**** Textauszug

Anfang der Woche reiste der grüne Bundestagsabgeordnete Jerzy Montag an der Spitze einer Deutsch-Israelischen Parlamentariergruppe nach Israel. In einer Pressemeldung teilte sein Berliner Abgeordnetenbüro mit, dass auch die Deutsch-Israelische Gesellschaft an der Reise nach Haifa beteiligt sei.

Ziel sei es, für das "militärische Vorgehen und die aktuelle Politik Israels" zu werben, weil diese Politik in Deutschland "bei vielen unter Kritik" stehe, und auf "verbreitetes Unverständnis" stoße, heißt es in der Presseerklärung.

Am Dienstag wiederholte Jerzy Montag - der bisher vor allem durch sein intensives Werben für eine engere Zusammenarbeit der Grünen mit CDU/CSU auf sich aufmerksam machte - Wort für Wort die israelische Kriegspropaganda. Gegenüber Spiegel Online sagte Montag: "Israel hat keinerlei Anlass gegeben dazu, dass feindliche Kämpfer aus libanesischem Staatsgebiet heraus Armeeangehörige entführt und getötet haben. Israel hat keinen Anlass gegeben, dass israelische Städte bombardiert werden. Israel hat ein Recht, seine Bürger zu schützen. Und das tut es." Die tagelange ununterbrochene Bombardierung des Südlibanon, die systematische Zerstörung von Straßen und Brücken, Kraftwerken, Häfen, Flugplätzen und ganzer Stadteile von Beirut bezeichnete Jerzy Montag als "Notwehrhandlungen".

Am Mittwochmorgen, als viele Menschen entsetzt die Nachricht erfuhren, dass israelische Kampfflugzeuge gezielt einen UN-Stützpunk im Libanon angegriffen und vier UN-Mitarbeiter getötet hatten, veröffentlichte der ehemalige Außenminister der rot-grünen Regierung, Joschka Fischer einen Kommentar in der Süddeutschen Zeitung. Unter der Überschrift "Ein Krieg gegen die Existenz Israels" schreibt Fischer: "Israel wird angegriffen und damit instrumentalisiert, die palästinensischen und libanesischen Opfer als Legitimation missbraucht, aber die strategischen Absichten der Akteure im Hintergrund gehen weit darüber hinaus."

********
**** Datenübersicht

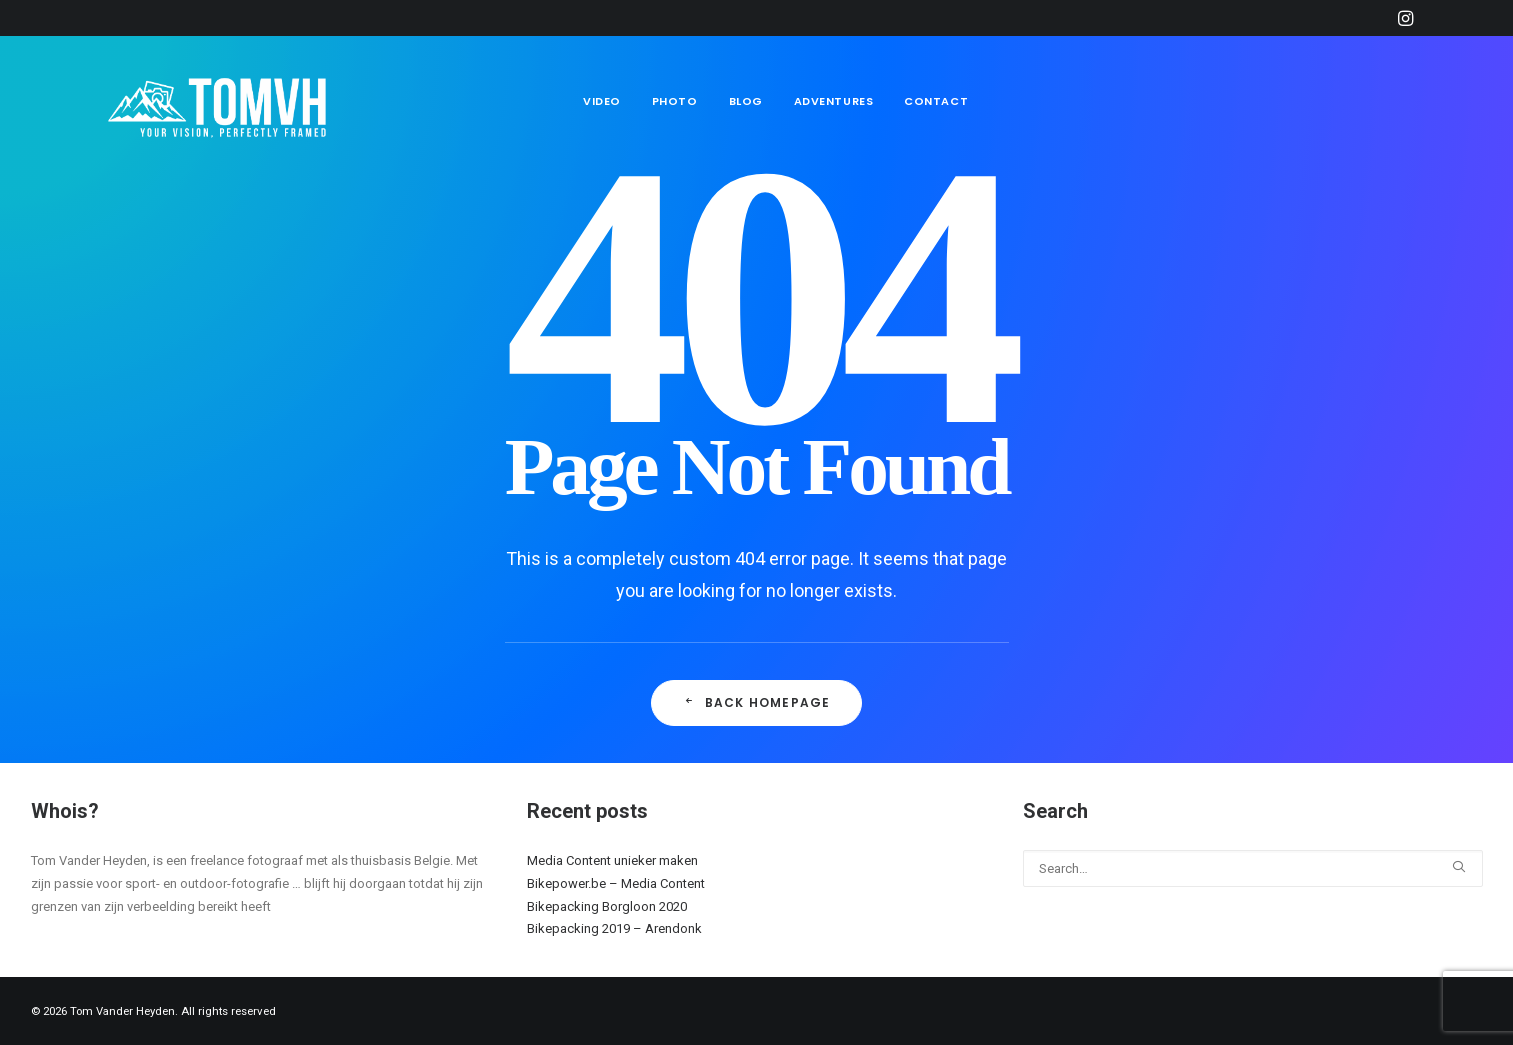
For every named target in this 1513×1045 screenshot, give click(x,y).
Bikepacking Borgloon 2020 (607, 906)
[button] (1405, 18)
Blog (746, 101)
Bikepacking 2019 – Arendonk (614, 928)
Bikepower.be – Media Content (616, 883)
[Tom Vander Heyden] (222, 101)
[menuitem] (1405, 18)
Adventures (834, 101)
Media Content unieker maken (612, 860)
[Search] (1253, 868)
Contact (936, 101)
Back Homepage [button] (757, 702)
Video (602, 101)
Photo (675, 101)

********

§ **Zu erledigende Aufgaben**
A) Mit welchem Begriff bezeichnete Jerzy Montag laut dem Textauszug die Bombardierung des Südlibanon?
B) Prüfe anhand des Textauszugs, ob die folgenden Aussagen zutreffen: (i) Joschka Fischer veröffentlichte seinen Kommentar in der Süddeutschen Zeitung. (ii) Jerzy Montag äußerte sich gegenüber der Frankfurter Allgemeinen Zeitung. (iii) Beim Angriff auf den UN-Stützpunkt im Libanon wurden fünf UN-Mitarbeiter getötet.
C) Gib den Abschnitt des Textauszugs von „Anfang der Woche“ bis „in der Presseerklärung.“ wieder und tausche dabei „Pressemeldung“ gegen „Mitteilung“ aus.

§ **Antworten in Reihenfolge**
A) Er bezeichnete sie als „Notwehrhandlungen“.

B)
(i) Ja: „veröffentlichte der ehemalige Außenminister der rot-grünen Regierung, Joschka Fischer einen Kommentar in der Süddeutschen Zeitung“
(ii) Nein: „Gegenüber Spiegel Online sagte Montag“
(iii) Nein: „und vier UN-Mitarbeiter getötet hatten“

C)
Anfang der Woche reiste der grüne Bundestagsabgeordnete Jerzy Montag an der Spitze einer Deutsch-Israelischen Parlamentariergruppe nach Israel. In einer Mitteilung teilte sein Berliner Abgeordnetenbüro mit, dass auch die Deutsch-Israelische Gesellschaft an der Reise nach Haifa beteiligt sei.

Ziel sei es, für das "militärische Vorgehen und die aktuelle Politik Israels" zu werben, weil diese Politik in Deutschland "bei vielen unter Kritik" stehe, und auf "verbreitetes Unverständnis" stoße, heißt es in der Presseerklärung.